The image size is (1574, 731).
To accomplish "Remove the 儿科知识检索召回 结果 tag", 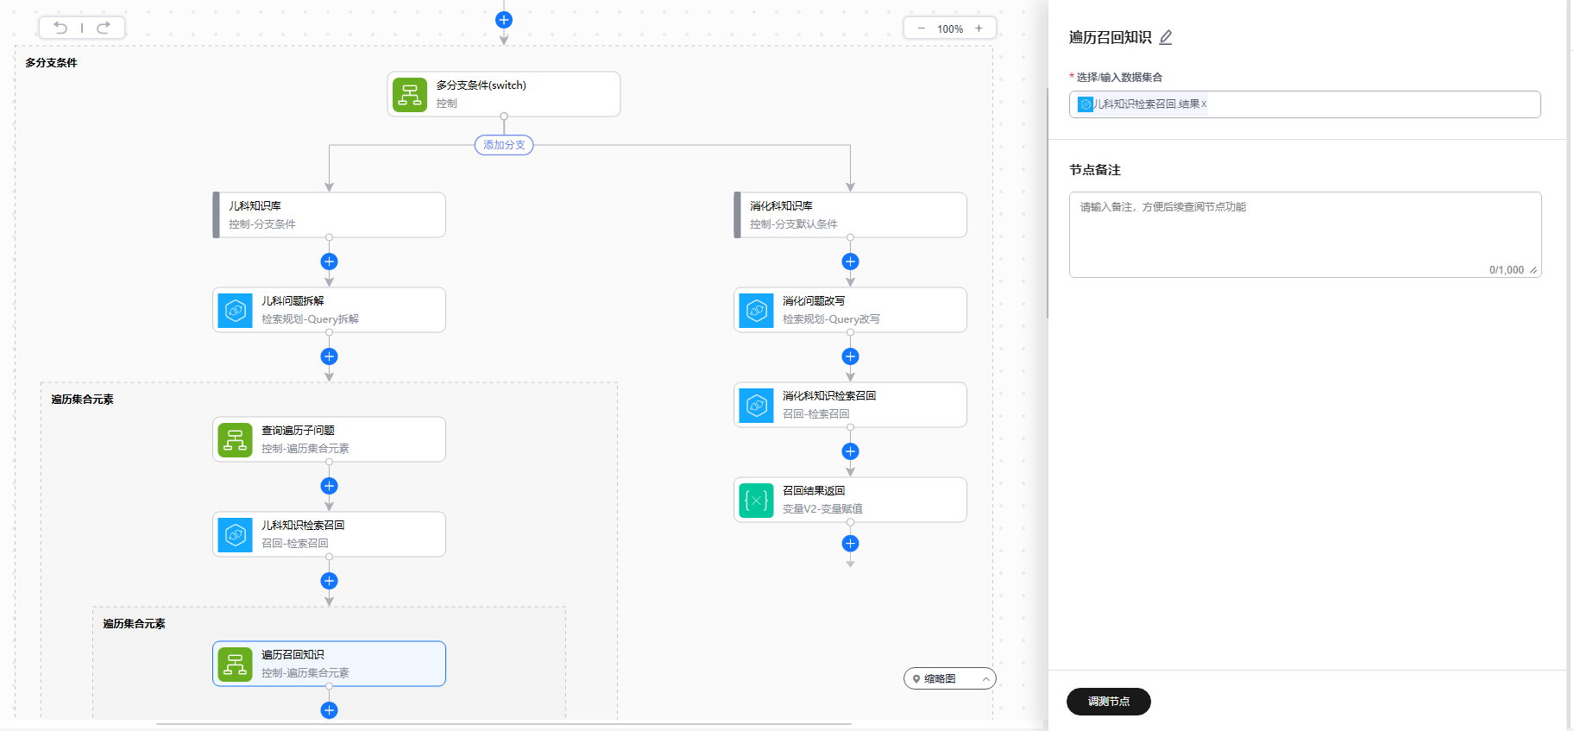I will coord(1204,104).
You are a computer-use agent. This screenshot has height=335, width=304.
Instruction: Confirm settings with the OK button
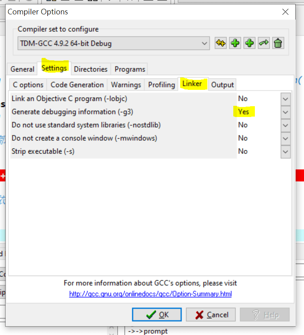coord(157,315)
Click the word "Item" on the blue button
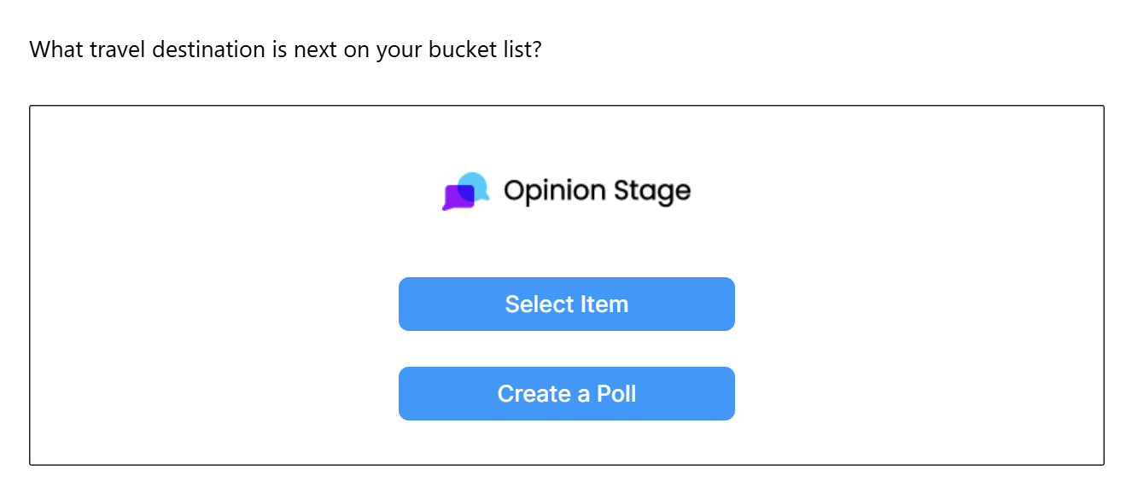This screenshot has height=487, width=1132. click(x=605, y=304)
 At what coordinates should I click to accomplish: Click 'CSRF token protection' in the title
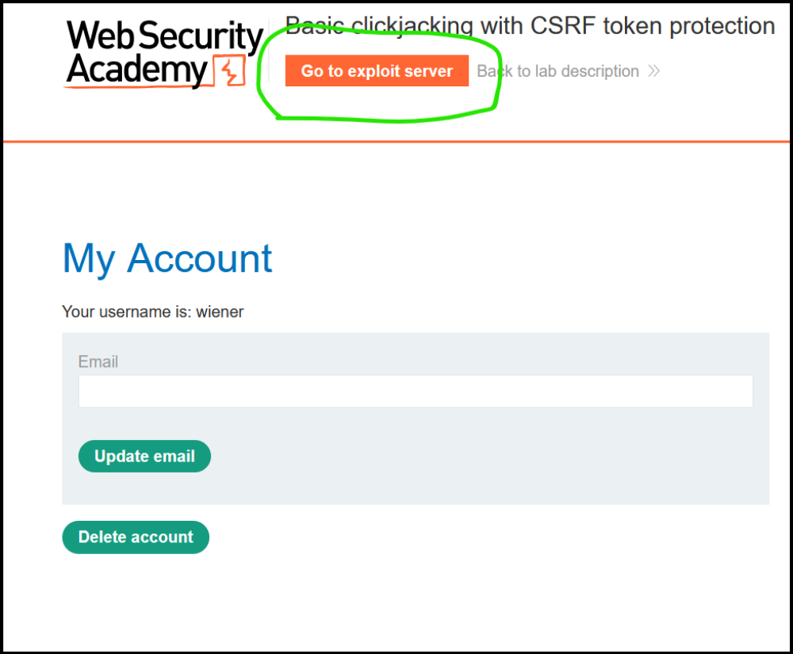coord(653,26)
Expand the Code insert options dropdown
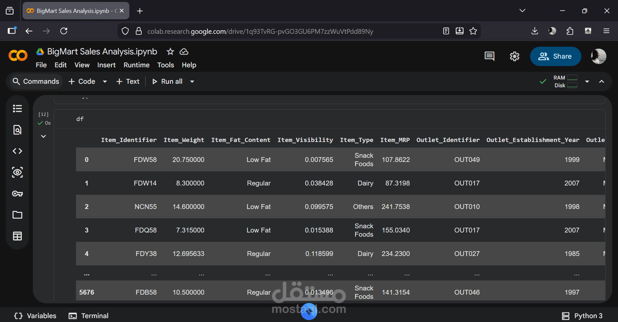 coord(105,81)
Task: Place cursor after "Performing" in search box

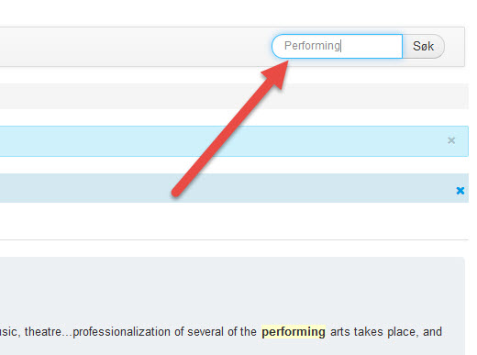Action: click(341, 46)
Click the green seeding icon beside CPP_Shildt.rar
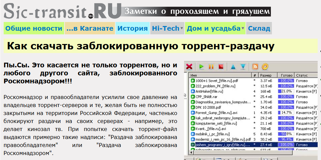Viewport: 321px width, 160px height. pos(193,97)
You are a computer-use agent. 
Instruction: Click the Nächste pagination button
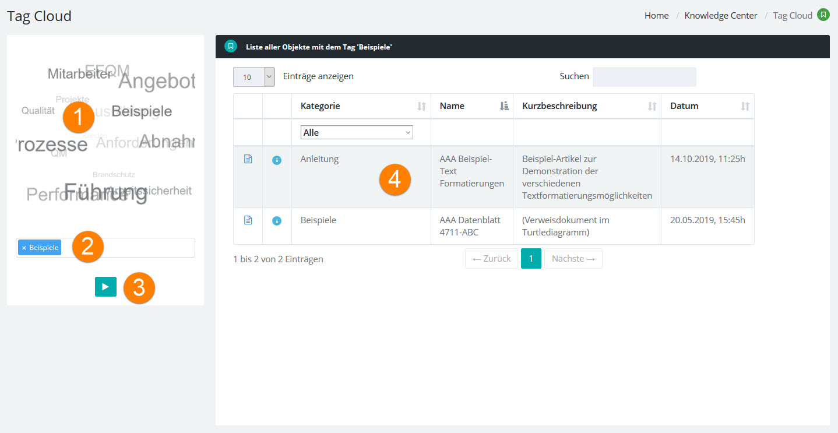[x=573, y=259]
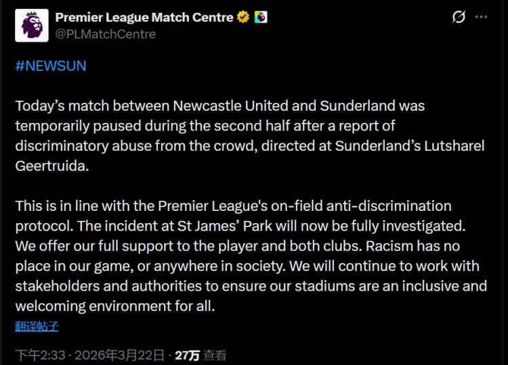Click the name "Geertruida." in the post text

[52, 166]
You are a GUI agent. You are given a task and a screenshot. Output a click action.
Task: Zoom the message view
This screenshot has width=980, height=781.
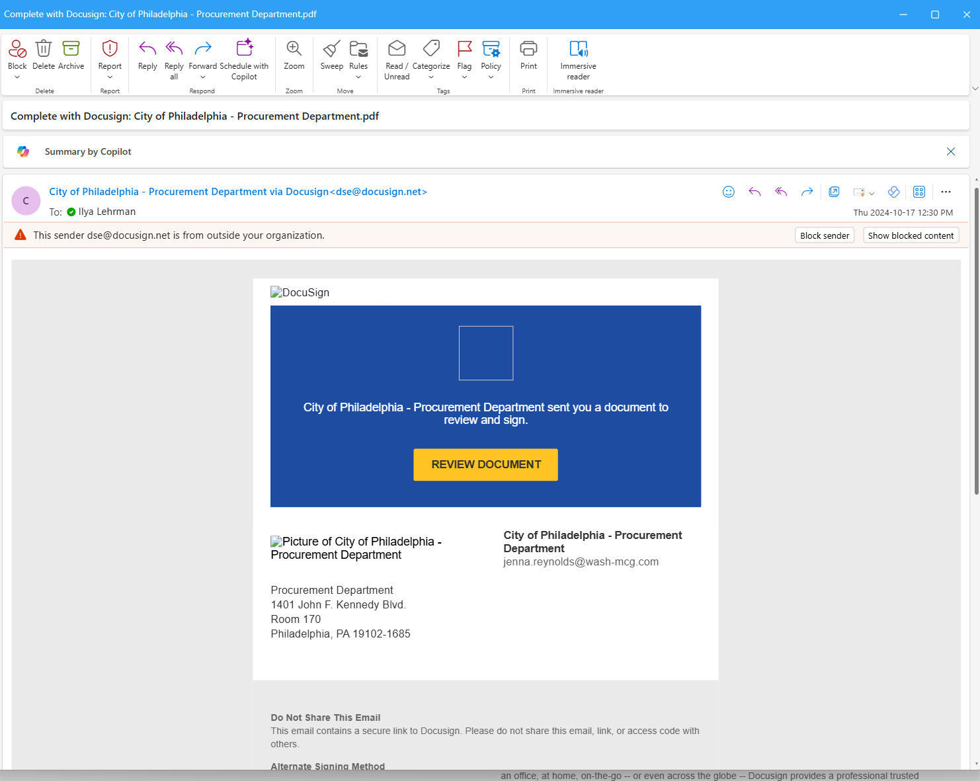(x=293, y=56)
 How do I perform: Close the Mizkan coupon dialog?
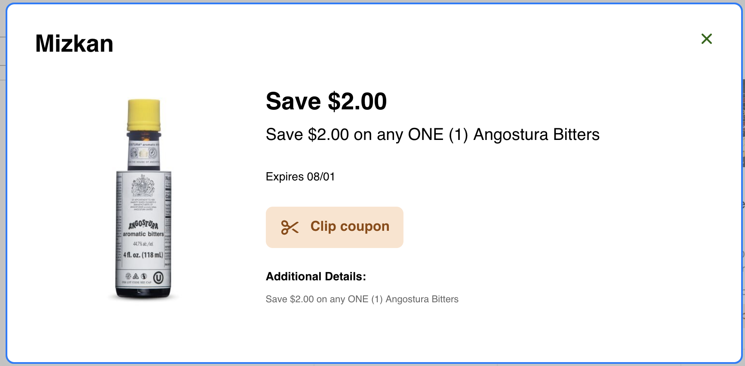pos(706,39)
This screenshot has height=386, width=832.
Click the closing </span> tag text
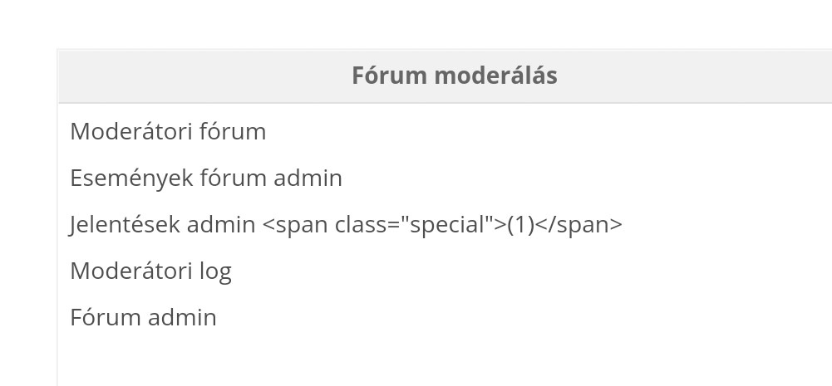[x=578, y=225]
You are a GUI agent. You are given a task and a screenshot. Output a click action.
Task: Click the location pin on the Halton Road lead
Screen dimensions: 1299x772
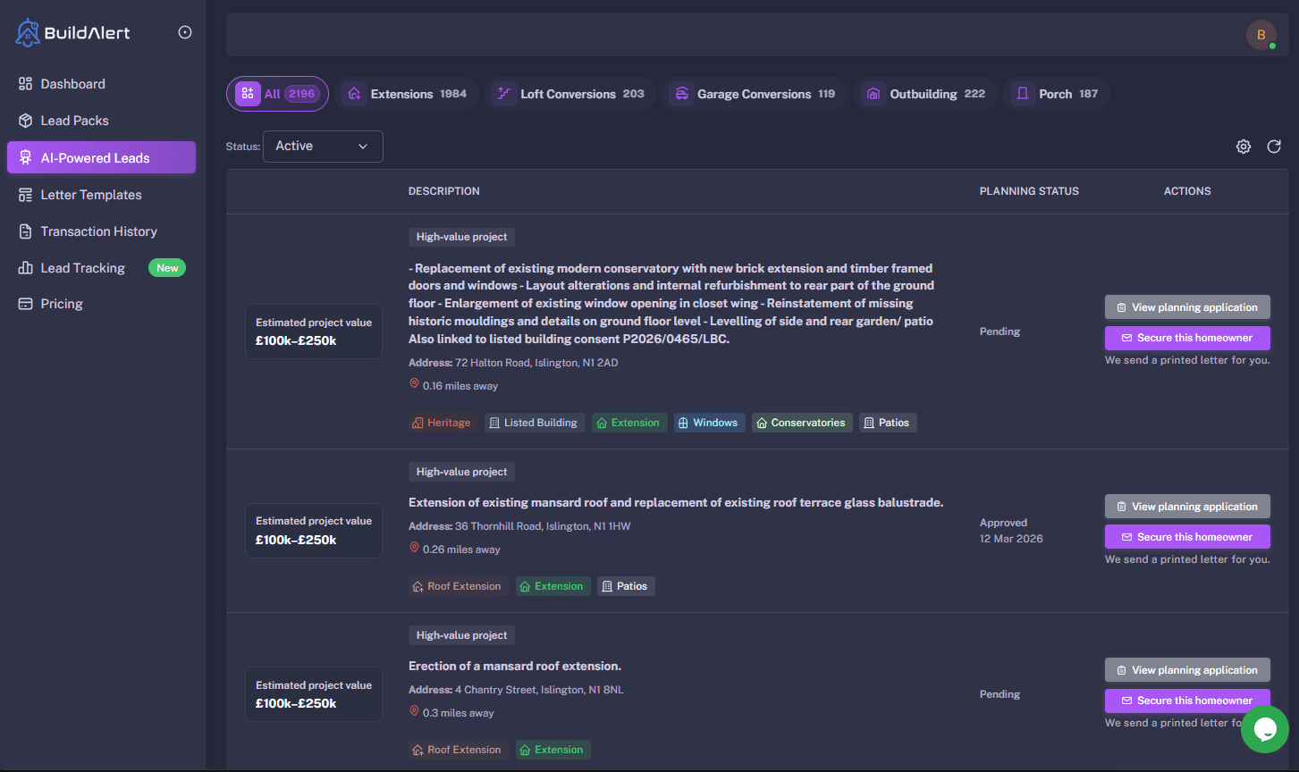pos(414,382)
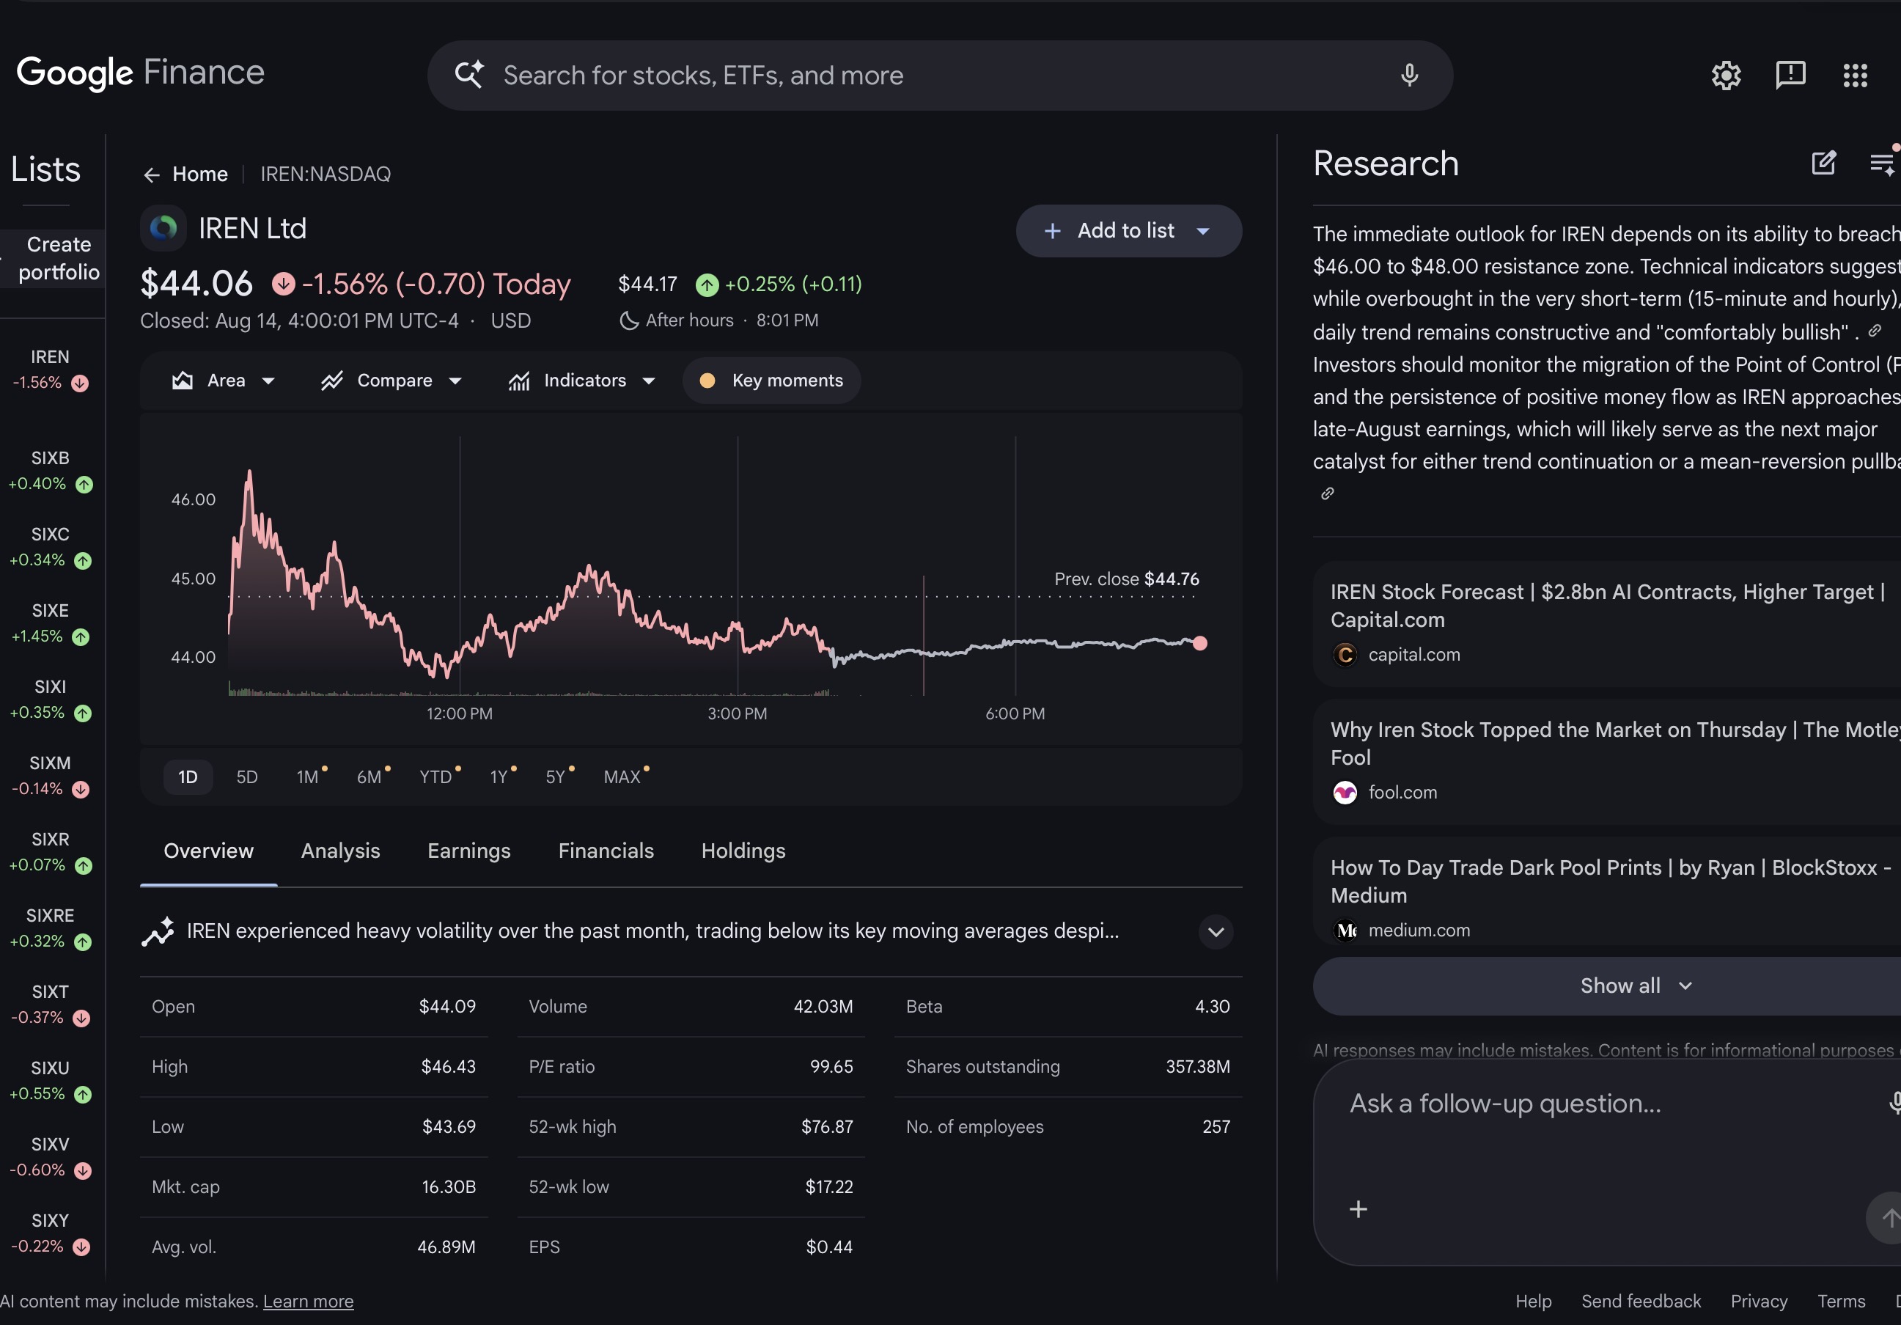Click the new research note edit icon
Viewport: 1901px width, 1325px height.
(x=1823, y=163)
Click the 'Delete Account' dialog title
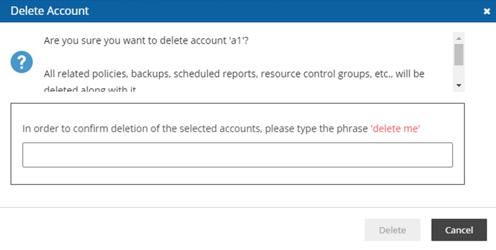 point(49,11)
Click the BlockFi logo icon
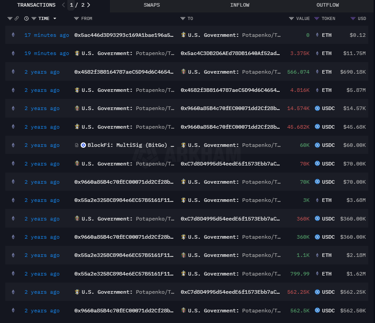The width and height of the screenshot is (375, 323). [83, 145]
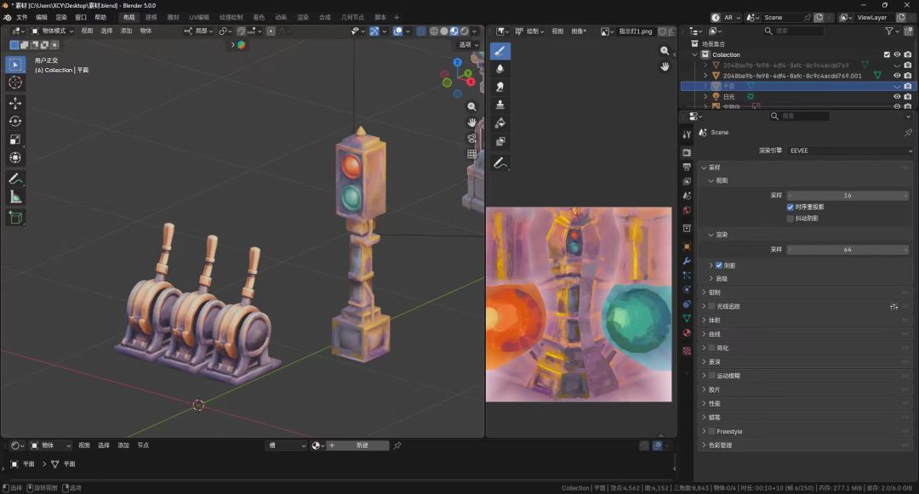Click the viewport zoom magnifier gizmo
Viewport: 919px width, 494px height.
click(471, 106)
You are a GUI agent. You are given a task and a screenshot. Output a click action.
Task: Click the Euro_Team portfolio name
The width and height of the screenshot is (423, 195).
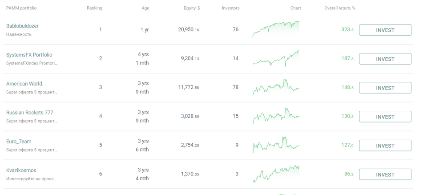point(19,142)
- - - -
## Exercise directions
From the line containing "Task: Click the Euro_Team portfolio name" to the end of the data above, give those lines again verbatim, with both endpoints included and no images.

## Result of the task
Task: Click the Euro_Team portfolio name
The width and height of the screenshot is (423, 195).
point(19,142)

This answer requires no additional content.